4 SILVA, Ovídio Araújo Baptista da. GOMES, Fábio. Teoria Geral do Processo– 2ª ed. rev. e atual. – São Paulo: Editora Revista dos Tribunais, 2000. Pg. 62, 63.
5 SILVA, Ovídio Araújo Baptista da. GOMES, Fábio. Teoria Geral do Processo– 2ª ed. rev. e atual. – São Paulo: Editora Revista dos Tribunais, 2000. Pg. 65, 66.
6CINTRA, Antônio Carlos; DINAMARCO, Cândido Rangel; GRINOVER, Ada Pellegrini. Teoria geral do processo – 28ª ed .– São Paulo: Malheiros Editores, 2012. Pg. 155-157.

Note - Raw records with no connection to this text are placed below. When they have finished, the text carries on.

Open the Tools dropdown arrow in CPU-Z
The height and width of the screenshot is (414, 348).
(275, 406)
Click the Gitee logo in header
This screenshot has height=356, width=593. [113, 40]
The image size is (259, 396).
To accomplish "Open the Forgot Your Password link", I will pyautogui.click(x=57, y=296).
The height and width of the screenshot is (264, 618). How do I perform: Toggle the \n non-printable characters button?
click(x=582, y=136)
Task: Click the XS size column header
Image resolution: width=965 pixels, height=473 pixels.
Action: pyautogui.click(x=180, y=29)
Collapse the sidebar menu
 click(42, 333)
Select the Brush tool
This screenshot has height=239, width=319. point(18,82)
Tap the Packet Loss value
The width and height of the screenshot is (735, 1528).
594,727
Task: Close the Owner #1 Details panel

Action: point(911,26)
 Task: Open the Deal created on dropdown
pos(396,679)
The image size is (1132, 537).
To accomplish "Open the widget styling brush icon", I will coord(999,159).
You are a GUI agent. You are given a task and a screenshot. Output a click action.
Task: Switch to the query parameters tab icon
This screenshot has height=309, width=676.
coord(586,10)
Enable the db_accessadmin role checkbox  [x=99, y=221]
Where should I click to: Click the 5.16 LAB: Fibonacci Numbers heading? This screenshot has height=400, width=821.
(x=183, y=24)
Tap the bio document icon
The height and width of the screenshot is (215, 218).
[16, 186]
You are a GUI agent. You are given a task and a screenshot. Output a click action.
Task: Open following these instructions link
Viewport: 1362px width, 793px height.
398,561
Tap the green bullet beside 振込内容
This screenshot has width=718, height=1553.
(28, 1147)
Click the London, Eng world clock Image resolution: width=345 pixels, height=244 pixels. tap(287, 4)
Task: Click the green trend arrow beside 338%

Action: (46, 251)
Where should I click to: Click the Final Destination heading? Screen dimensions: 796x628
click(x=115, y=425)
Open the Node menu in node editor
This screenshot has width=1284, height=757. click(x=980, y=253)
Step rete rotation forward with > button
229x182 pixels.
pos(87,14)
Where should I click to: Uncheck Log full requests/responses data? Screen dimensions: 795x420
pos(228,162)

7CINTRA, Antônio Carlos; DINAMARCO, Cândido Rangel; GRINOVER, Ada Pellegrini. Teoria geral do processo – 28ª ed .– São Paulo: Malheiros Editores, 2012. Pg. 160.
8CARNEIRO, Athos Gusmão. Jurisdição e competência – 16 ed. atual. – São Paulo: Saraiva, 2008. Pg. 6, 7.
9CALAMANDREI, Piero. Instituiçoes de derecho procesal civil segun el nuevo código – vol.1 traduccion de la segunda edicion italiana y estudio preliminar pro Santiago sentis melendo – Buenos Aires: Ediciones Juridicas Europa-América, 1973. Pg.113-115.
10CALAMANDREI, Piero. Instituiçoes de derecho procesal civil segun el nuevo código – vol.1 traduccion de la segunda edicion italiana y estudio preliminar pro Santiago sentis melendo – Buenos Aires: Ediciones Juridicas Europa-América, 1973. Pg. 117-119.